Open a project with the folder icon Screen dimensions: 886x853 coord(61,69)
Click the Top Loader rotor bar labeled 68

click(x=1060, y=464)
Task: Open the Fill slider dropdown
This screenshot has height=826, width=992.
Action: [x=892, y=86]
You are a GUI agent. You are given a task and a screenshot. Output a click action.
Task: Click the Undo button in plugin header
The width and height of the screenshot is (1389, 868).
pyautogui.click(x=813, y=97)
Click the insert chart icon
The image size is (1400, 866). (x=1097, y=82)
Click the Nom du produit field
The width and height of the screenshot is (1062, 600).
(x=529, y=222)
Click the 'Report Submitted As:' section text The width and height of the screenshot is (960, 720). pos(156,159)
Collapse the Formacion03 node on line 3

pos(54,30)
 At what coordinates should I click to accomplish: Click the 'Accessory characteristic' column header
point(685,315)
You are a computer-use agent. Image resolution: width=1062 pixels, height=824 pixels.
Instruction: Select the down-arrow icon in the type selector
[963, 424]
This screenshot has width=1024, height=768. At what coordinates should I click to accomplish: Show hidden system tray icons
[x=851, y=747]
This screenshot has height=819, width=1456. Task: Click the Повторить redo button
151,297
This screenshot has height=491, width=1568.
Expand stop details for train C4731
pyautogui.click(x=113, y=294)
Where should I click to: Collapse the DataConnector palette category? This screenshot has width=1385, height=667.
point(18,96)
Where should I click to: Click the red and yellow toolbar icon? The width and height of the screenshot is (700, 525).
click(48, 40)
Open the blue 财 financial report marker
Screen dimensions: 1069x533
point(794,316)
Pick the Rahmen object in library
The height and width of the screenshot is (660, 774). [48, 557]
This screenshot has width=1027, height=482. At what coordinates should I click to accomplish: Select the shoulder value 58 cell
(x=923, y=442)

(PROMPT): Repeat verbatim the part of the material that begins with the line containing "Click the 'Report" and ends with the line containing "The height and", including both of those lines.

(COMPLETE ANSWER):
Click the 'Report Submitted As:' section text The width and height of the screenshot is (960, 720). pos(156,159)
Collapse the Formacion03 node on line 3

pos(54,30)
 At what coordinates should I click to accomplish: Click the 'Accessory characteristic' column header
point(685,315)
You are a computer-use agent. Image resolution: width=1062 pixels, height=824 pixels.
Instruction: Select the down-arrow icon in the type selector
[963, 424]
This screenshot has width=1024, height=768. At what coordinates should I click to accomplish: Show hidden system tray icons
[x=851, y=747]
This screenshot has height=819, width=1456. Task: Click the Повторить redo button
151,297
This screenshot has height=491, width=1568.
Expand stop details for train C4731
pyautogui.click(x=113, y=294)
Where should I click to: Collapse the DataConnector palette category? This screenshot has width=1385, height=667.
point(18,96)
Where should I click to: Click the red and yellow toolbar icon? The width and height of the screenshot is (700, 525).
click(48, 40)
Open the blue 财 financial report marker
Screen dimensions: 1069x533
point(794,316)
Pick the Rahmen object in library
The height and width of the screenshot is (660, 774). [48, 557]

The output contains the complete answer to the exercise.